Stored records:

------------------------------------------------------------

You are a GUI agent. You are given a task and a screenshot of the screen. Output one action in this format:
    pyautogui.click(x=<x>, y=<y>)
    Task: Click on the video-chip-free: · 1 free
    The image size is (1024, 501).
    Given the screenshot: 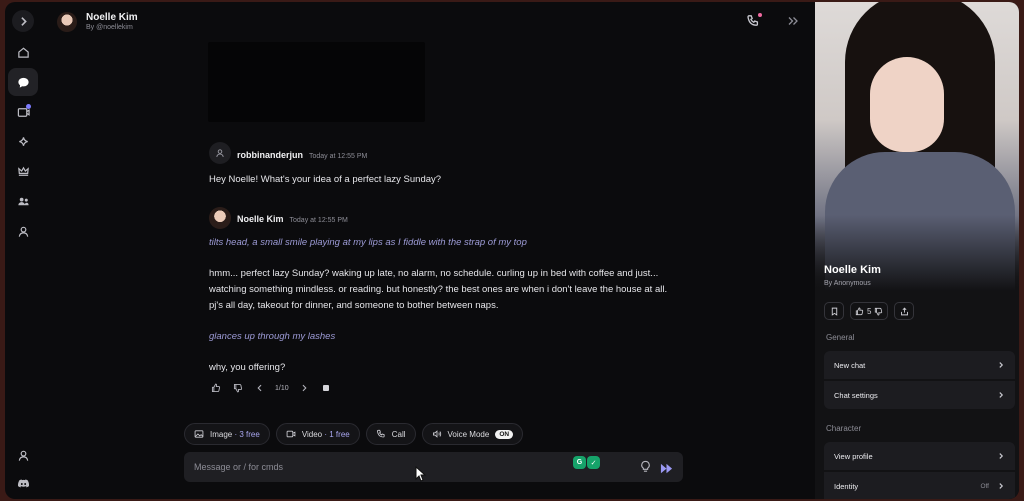 What is the action you would take?
    pyautogui.click(x=337, y=434)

------------------------------------------------------------

§ Exercise directions
Reproduce the lines from the first one through the line containing "The image size is (1024, 501).", putting "desktop assistant" in place of "GUI agent" and changing nothing else.

§ Solution to this exercise
You are a desktop assistant. You are given a task and a screenshot of the screen. Output one action in this format:
    pyautogui.click(x=<x>, y=<y>)
    Task: Click on the video-chip-free: · 1 free
    The image size is (1024, 501).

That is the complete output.